Improving engagement and emotional commitment means leaders and employees need to change “how” they connect and “what” they do. Since engagement is an emotional connection, leaders and employees need to look at how well they encourage and create emotional connections.
Leadership vulnerability is an emotional connection and an asset to any team. According to author Susan Robertson, in her book REAL Leadership: Waken to Wisdom, vulnerability takes courage and strength. Some believe that being vulnerable means exposing one’s weakness, therefore leaving you open to being attacked. But being vulnerable also means being open and expressing oneself emotionally, authentically, and truthfully. When leaders are vulnerable and human, they engender trust.
Vulnerability allows people to relate and connect. to one another. This is a leadership skill, not a weakness. When people on teams and in organizations trust each other, they create the foundation for high performance.
In the January-February 2017 print edition of the Harvard Business Review, neuroeconomist Paul J. Zak puts forth his team’s decades-long research into how humans build trust.

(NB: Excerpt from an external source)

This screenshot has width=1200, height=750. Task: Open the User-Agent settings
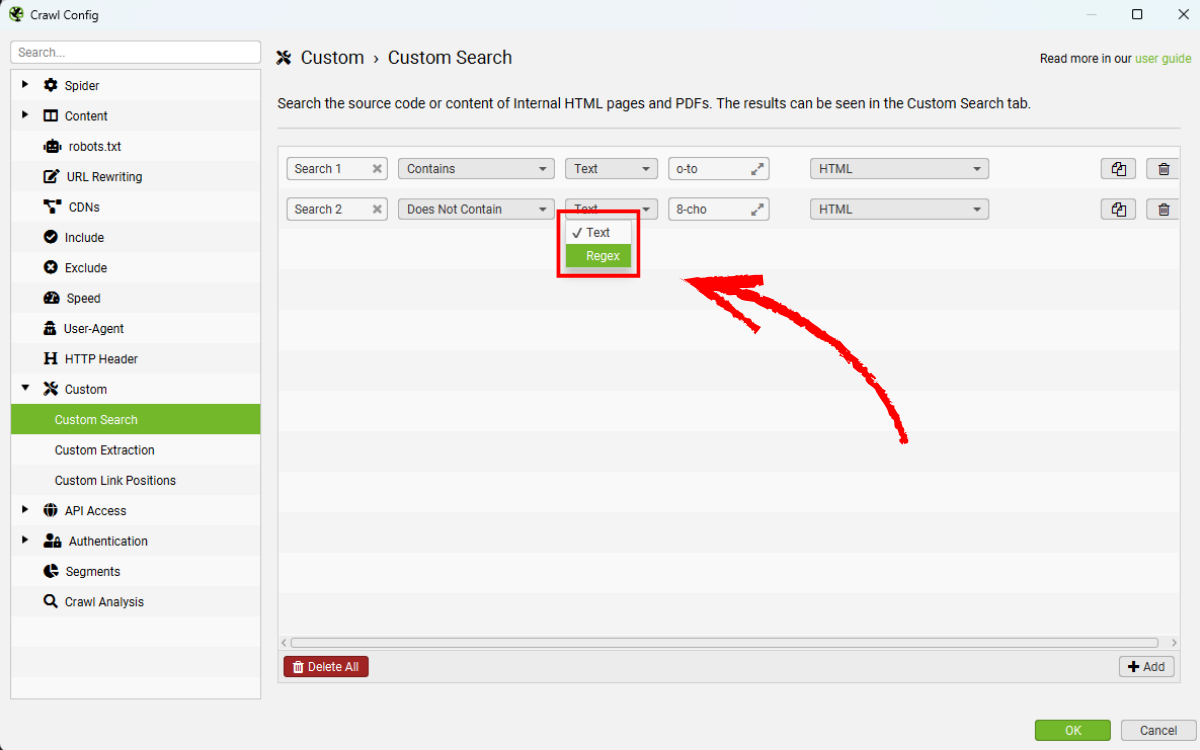pos(93,329)
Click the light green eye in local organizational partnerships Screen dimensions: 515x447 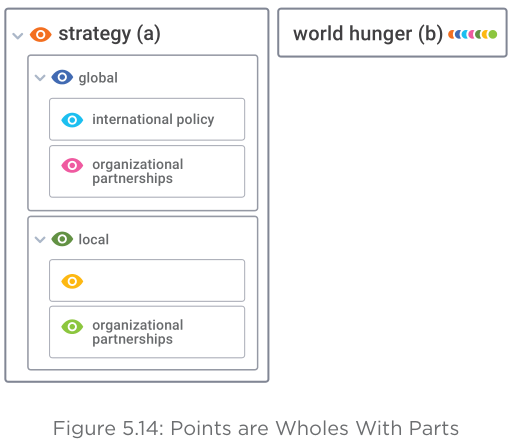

In the article, “The Neuroscience of Trust,” Zak explains that “when an individual asks for help, the oxytocin levels of the person receiving the request increases. (Oxytocin is a brain chemical that is associated with, among other things, social bonding.) In other words, when a person demonstrates vulnerability, others are socially inclined to assist.”
Far from being a sign of leadership weakness, expressing uncertainty or requesting assistance (in moderate doses) builds camaraderie. “Asking for help is the sign of a secure leader– one who engages everyone to reach goals,” writes Zak. This also applies to the individual employee.
Author Harvey Deutschendorf who wrote the article 7 Reasons Being Vulnerable Makes Better Leaders, December 12, 2017 said there are 7 reasons that vulnerability is an attribute in leaders.
- Vulnerable behavior
- Decreases Tension and Stress at Work
- Increases Flow of Ideas, Creativity, and Innovation
- Promotes better Communication Flow
- Problems are Identified Earlier
- Better Teamwork and Cooperation
- It Creates a Fun Workplace and
- Emotional Connections Leads to Less Turnover
So how do you do it?
Here are 4 Tips on becoming a Vulnerable Culture:
Tip 1 Make a Choice to be Courageous by admitting when you are wrong and own your mistakes. By demonstrating these behaviors a leader tells the team it is ok to also admit when they are wrong and to own their mistakes.
Tip 2 Express Yourself by seeking help, apologizing, and acknowledging you don’t have the answers. These are all expressions of vulnerability.
Tip 3 Take Care of Yourself by paying attention to your feelings. “Know what is a ‘good fight’ and be able to do what is right, not what is easy or quick. You may ask yourself; ‘Am I doing this right?’ Anxiety can get the best of us: Pause, breathe and take time to understand your true self so you can be yourself in every moment.” (Manickam, D (2020, May 14).
And Tip 4 Fail Well by using failure as a teaching opportunity. “A culture that embraces failure promotes ongoing feedback, open communication channels, and good listening skills. This way, employees feel able to approach their leaders before a minor mistake leads to a major disaster.” (Macintosh, L (2016,February 17).
Deutschendorf, H (2017, December 12). 7 reasons being vulnerable makes better leaders.
Macintosh, L (2016, February 17). Embrace failure for organizational success. SHRM.
Manickam, D (2020, May 14). Building a vulnerable team culture as a leader. Forbes Business Council.
Robertson, S (2019). Real leadership: Waken to wisdom. The Books Factory.
Zak, P, (2017, January-February). The Neuroscience of Trust. Harvard Business Review.